Consistent Estimator vs Unbiased Estimator – Key Differences Explained


What is the difference between a consistent estimator and an unbiased estimator?

The precise technical definitions of these terms are fairly complicated, and it's difficult to get an intuitive feel for what they mean. I can imagine a good estimator, and a bad estimator, but I'm having trouble seeing how any estimator could satisfy one condition and not the other.

Best Answer

To define the two terms without using too much technical language:

  • An estimator is consistent if, as the sample size increases, the estimates (produced by the estimator) "converge" to the true value of the parameter being estimated.
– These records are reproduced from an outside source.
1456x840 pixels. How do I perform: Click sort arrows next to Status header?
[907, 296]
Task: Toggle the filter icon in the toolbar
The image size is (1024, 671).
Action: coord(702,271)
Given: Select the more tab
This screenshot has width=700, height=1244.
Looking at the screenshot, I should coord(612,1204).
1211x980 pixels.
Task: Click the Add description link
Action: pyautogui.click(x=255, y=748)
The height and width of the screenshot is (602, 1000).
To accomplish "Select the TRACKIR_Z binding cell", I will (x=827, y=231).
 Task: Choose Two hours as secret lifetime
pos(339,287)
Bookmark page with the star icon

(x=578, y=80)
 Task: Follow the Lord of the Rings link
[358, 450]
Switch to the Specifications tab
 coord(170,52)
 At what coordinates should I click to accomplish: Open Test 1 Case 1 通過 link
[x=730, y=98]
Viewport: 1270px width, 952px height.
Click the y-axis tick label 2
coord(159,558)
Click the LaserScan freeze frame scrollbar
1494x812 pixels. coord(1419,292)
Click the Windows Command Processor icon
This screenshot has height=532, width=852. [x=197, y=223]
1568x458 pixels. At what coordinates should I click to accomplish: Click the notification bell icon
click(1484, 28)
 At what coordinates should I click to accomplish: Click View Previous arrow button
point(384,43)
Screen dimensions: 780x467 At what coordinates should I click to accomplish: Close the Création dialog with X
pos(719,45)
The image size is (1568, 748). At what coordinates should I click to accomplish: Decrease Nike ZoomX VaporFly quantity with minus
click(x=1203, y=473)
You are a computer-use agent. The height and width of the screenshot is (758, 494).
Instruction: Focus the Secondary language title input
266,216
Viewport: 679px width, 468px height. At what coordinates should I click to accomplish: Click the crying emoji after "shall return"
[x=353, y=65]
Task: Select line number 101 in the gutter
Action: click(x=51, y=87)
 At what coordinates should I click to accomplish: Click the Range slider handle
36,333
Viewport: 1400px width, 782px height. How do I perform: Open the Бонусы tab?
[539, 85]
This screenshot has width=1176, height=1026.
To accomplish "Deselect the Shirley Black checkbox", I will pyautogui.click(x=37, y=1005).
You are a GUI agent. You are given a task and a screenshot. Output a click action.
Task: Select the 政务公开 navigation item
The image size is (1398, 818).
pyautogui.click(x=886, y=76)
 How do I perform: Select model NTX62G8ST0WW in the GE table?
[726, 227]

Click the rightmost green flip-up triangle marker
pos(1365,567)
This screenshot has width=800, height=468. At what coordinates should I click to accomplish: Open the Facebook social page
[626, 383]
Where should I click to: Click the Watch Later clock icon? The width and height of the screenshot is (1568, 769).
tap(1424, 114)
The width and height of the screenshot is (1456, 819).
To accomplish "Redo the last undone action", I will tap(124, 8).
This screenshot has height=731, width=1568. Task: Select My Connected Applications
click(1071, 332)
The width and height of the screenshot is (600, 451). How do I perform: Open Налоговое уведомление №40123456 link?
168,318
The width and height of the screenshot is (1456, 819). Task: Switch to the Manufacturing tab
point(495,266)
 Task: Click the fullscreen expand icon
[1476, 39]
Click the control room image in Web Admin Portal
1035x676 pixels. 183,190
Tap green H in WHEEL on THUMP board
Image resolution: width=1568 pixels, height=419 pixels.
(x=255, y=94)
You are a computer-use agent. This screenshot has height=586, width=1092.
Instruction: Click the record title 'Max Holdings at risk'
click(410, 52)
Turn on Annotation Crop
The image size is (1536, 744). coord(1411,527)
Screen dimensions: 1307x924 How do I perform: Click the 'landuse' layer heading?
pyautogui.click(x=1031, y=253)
To be slightly more precise - consistency means that, as the sample size increases, the sampling distribution of the estimator becomes increasingly concentrated at the true parameter value.

  • An estimator is unbiased if, on average, it hits the true parameter value. That is, the mean of the sampling distribution of the estimator is equal to the true parameter value.

  • The two are not equivalent: Unbiasedness is a statement about the expected value of the sampling distribution of the estimator. Consistency is a statement about "where the sampling distribution of the estimator is going" as the sample size increases.

It certainly is possible for one condition to be satisfied but not the other - I will give two examples. For both examples consider a sample $X_1, ..., X_n$ from a $N(\mu, \sigma^2)$ population.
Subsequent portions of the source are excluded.